Set down word for word each line from the one containing "Close the Filters panel with X icon" through the end of the records, both included. Do not copy any pictures.

(Saved entries)
• • • • • • •

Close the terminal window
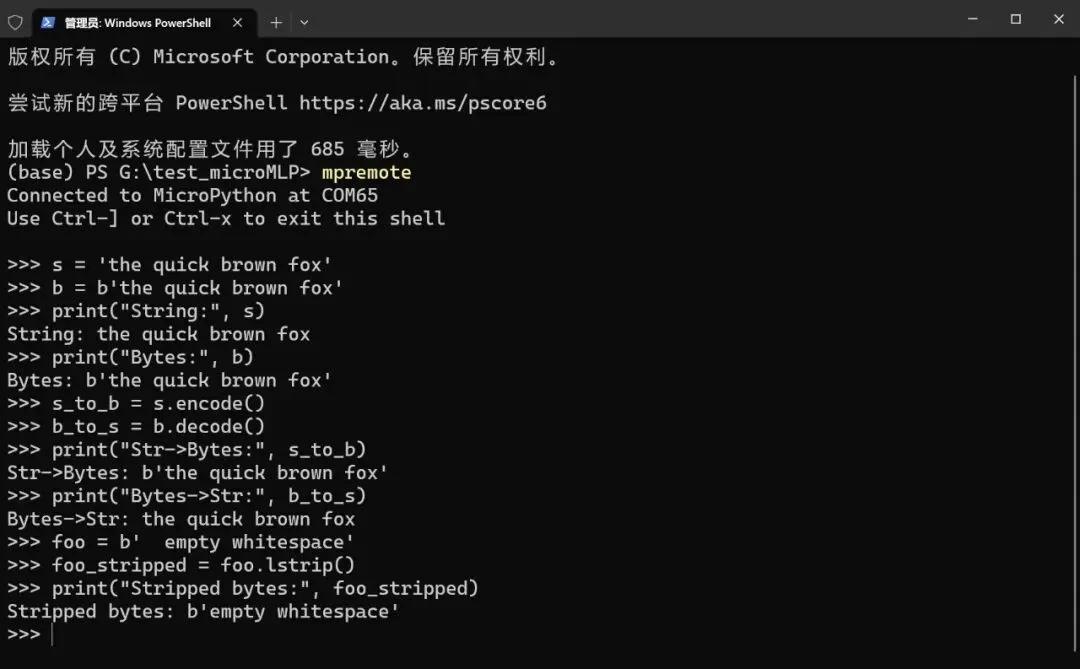 (1059, 19)
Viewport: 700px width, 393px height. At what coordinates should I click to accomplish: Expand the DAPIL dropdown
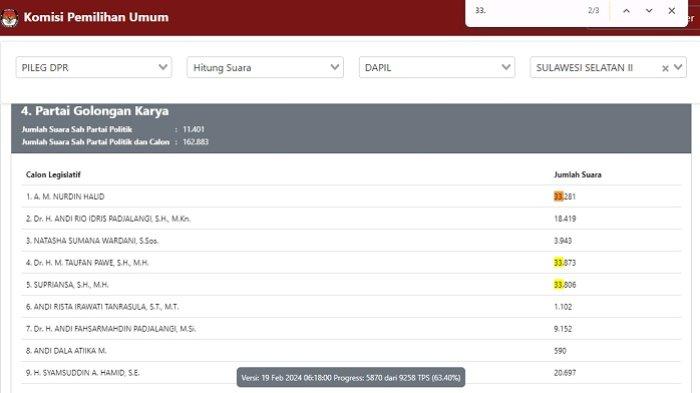[437, 67]
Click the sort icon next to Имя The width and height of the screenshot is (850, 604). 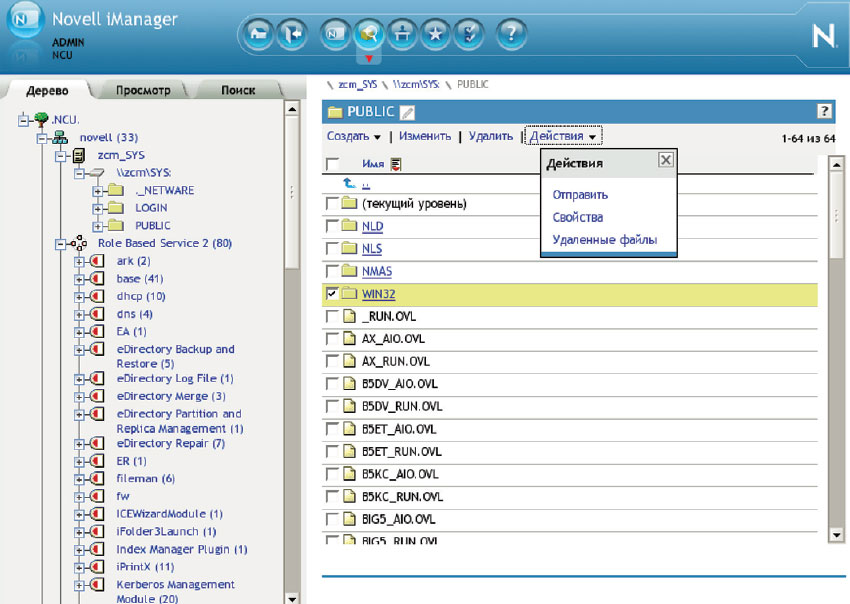(x=396, y=164)
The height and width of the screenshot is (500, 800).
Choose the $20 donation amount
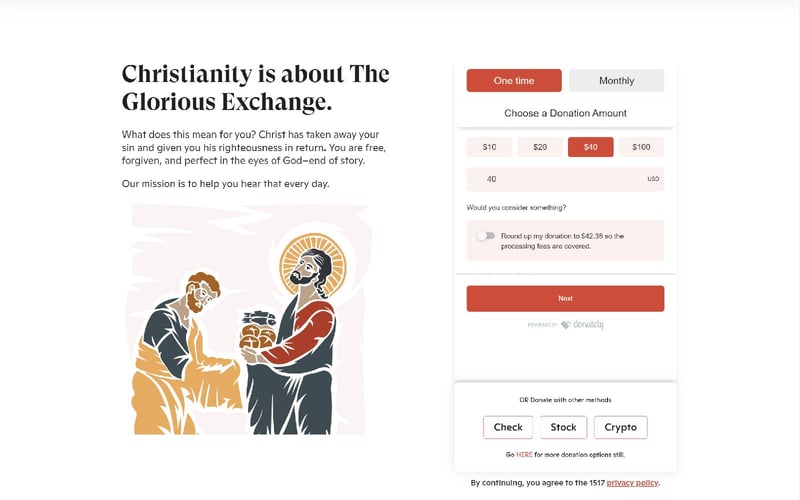[x=540, y=147]
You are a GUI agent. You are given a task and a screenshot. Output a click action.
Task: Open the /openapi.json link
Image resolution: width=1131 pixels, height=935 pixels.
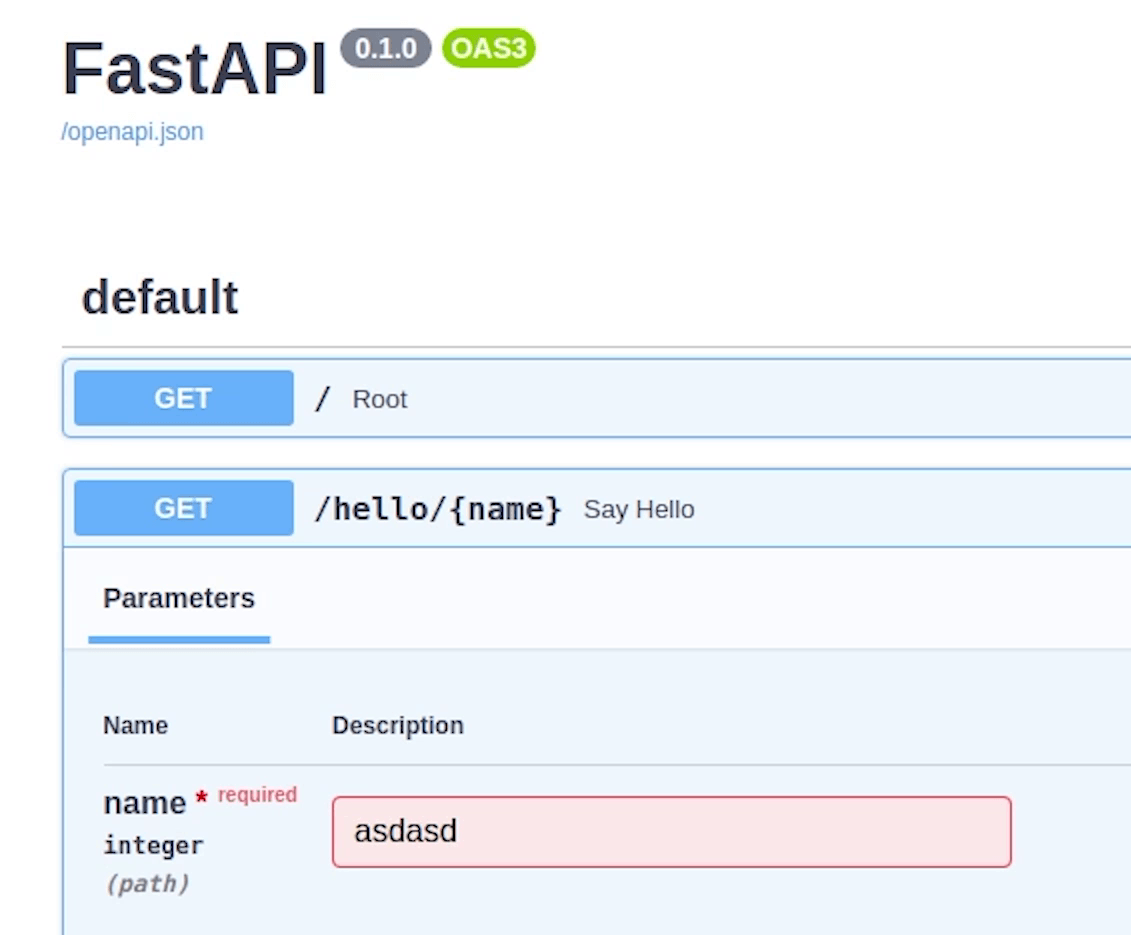[132, 132]
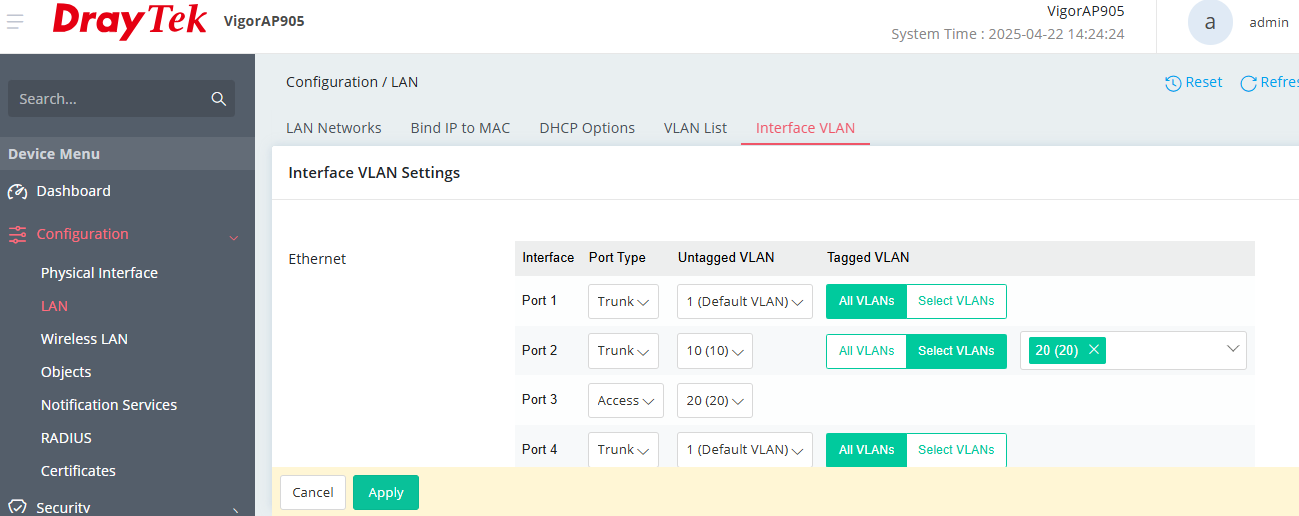Viewport: 1299px width, 516px height.
Task: Click the sidebar Search input field
Action: [x=110, y=99]
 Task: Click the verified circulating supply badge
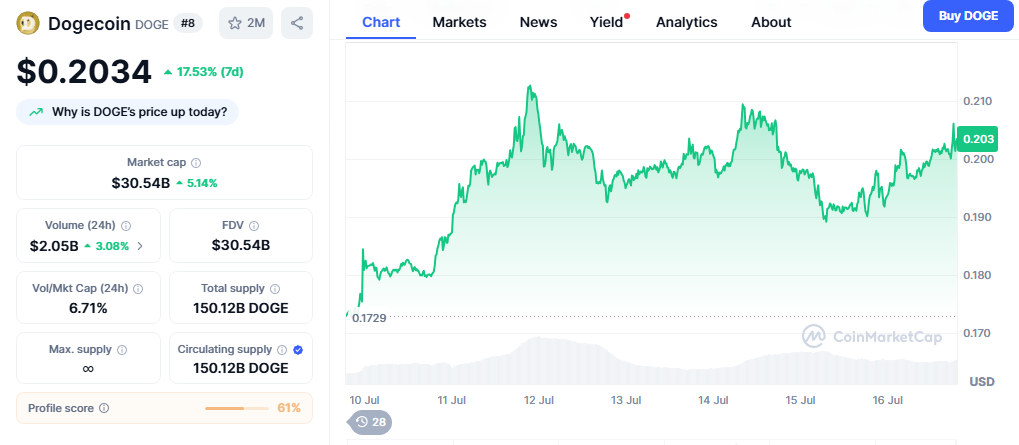click(298, 350)
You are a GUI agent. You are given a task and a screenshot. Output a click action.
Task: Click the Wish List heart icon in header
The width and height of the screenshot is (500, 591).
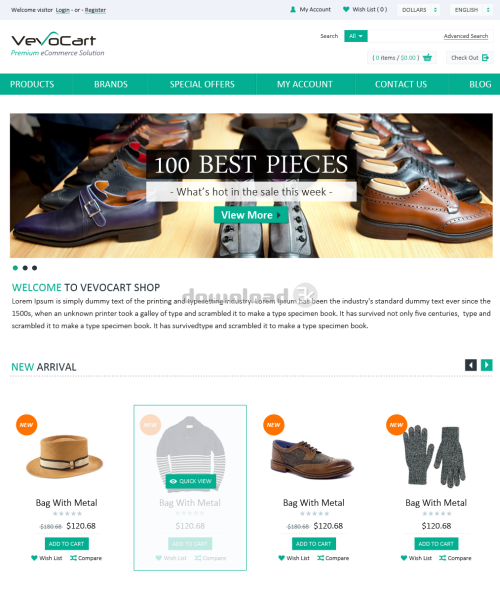coord(346,9)
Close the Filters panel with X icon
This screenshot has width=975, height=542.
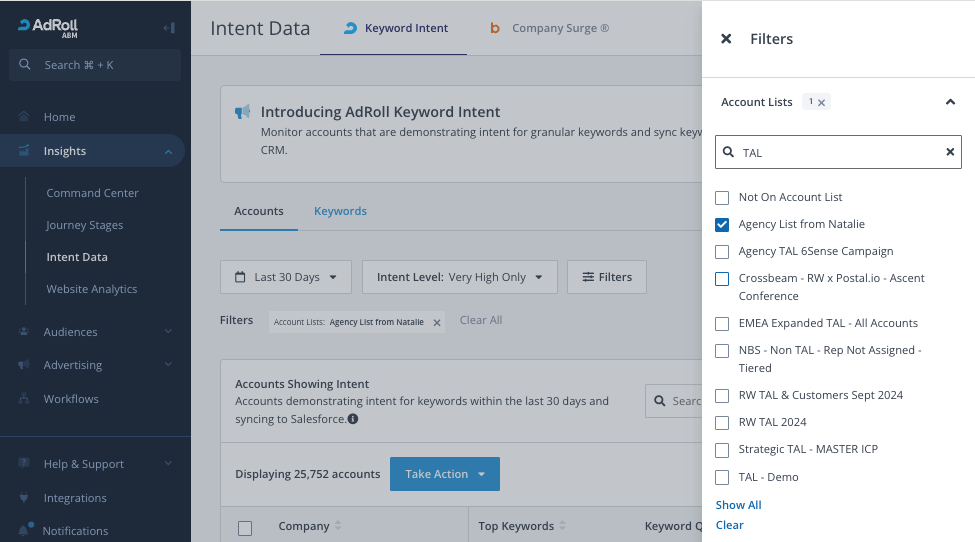726,39
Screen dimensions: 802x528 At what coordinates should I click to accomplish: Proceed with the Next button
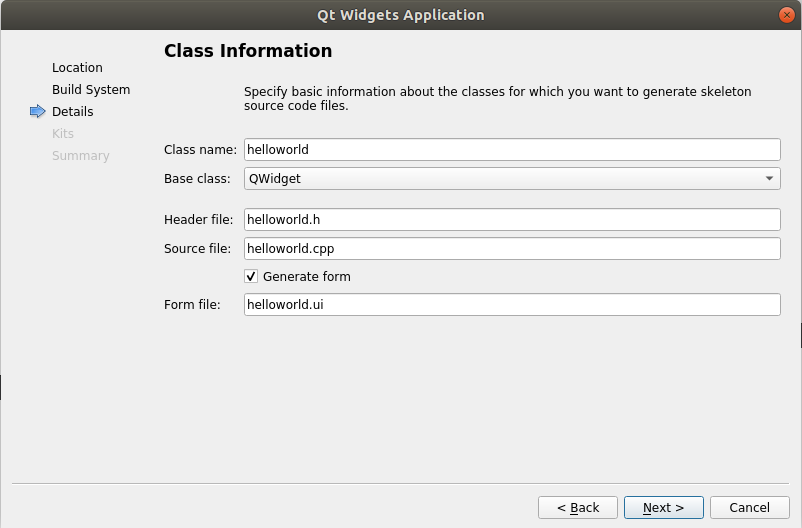(663, 508)
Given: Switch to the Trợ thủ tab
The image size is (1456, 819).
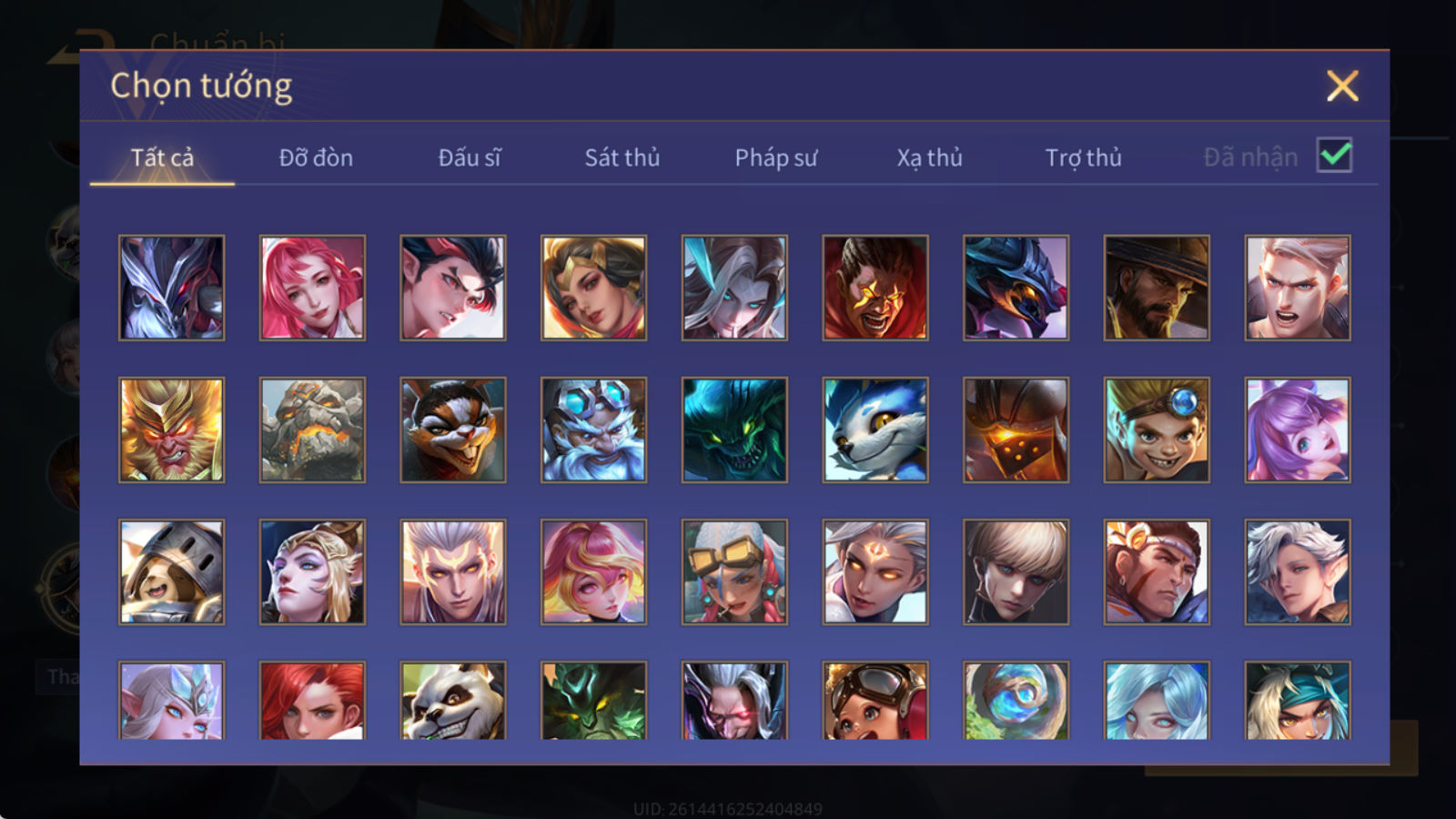Looking at the screenshot, I should tap(1083, 157).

• • • • • • •

- _Answer below_
Close the Filters panel with X icon
This screenshot has width=975, height=542.
726,39
Screen dimensions: 802x528 At what coordinates should I click to accomplish: Proceed with the Next button
(663, 508)
Given: Switch to the Trợ thủ tab
The image size is (1456, 819).
Looking at the screenshot, I should tap(1083, 157).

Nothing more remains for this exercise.